(Word and element location records)
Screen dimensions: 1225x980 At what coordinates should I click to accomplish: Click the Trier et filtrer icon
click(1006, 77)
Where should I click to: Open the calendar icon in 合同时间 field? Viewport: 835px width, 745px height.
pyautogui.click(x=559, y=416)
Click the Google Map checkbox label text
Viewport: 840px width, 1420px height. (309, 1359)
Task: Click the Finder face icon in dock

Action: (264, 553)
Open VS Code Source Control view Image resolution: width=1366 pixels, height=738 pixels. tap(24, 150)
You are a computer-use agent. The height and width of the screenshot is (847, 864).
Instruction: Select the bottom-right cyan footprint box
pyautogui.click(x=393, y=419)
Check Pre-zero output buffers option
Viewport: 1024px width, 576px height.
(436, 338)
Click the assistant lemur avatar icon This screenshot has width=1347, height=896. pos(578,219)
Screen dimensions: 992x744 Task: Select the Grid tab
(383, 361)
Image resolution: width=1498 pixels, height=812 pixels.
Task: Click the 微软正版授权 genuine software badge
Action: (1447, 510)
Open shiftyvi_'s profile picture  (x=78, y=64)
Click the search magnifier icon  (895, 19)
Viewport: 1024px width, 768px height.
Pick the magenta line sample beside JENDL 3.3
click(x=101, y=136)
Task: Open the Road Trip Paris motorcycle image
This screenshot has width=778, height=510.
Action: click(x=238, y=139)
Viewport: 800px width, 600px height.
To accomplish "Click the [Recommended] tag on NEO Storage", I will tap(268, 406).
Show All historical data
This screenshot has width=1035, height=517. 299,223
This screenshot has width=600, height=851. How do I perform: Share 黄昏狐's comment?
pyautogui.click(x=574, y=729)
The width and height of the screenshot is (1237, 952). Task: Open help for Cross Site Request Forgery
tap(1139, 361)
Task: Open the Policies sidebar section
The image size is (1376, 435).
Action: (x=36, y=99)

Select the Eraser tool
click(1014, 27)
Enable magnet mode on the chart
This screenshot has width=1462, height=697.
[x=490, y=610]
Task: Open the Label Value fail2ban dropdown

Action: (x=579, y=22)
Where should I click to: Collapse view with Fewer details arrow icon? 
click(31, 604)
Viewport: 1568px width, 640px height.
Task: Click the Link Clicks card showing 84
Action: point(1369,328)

*Job*. Copy out the lines from the start of the records through the line containing "pyautogui.click(x=559, y=416)", both included, without changing anything.

*Result below*.
Screen dimensions: 1225x980 At what coordinates should I click to accomplish: Click the Trier et filtrer icon
click(1006, 77)
Where should I click to: Open the calendar icon in 合同时间 field? Viewport: 835px width, 745px height.
pyautogui.click(x=559, y=416)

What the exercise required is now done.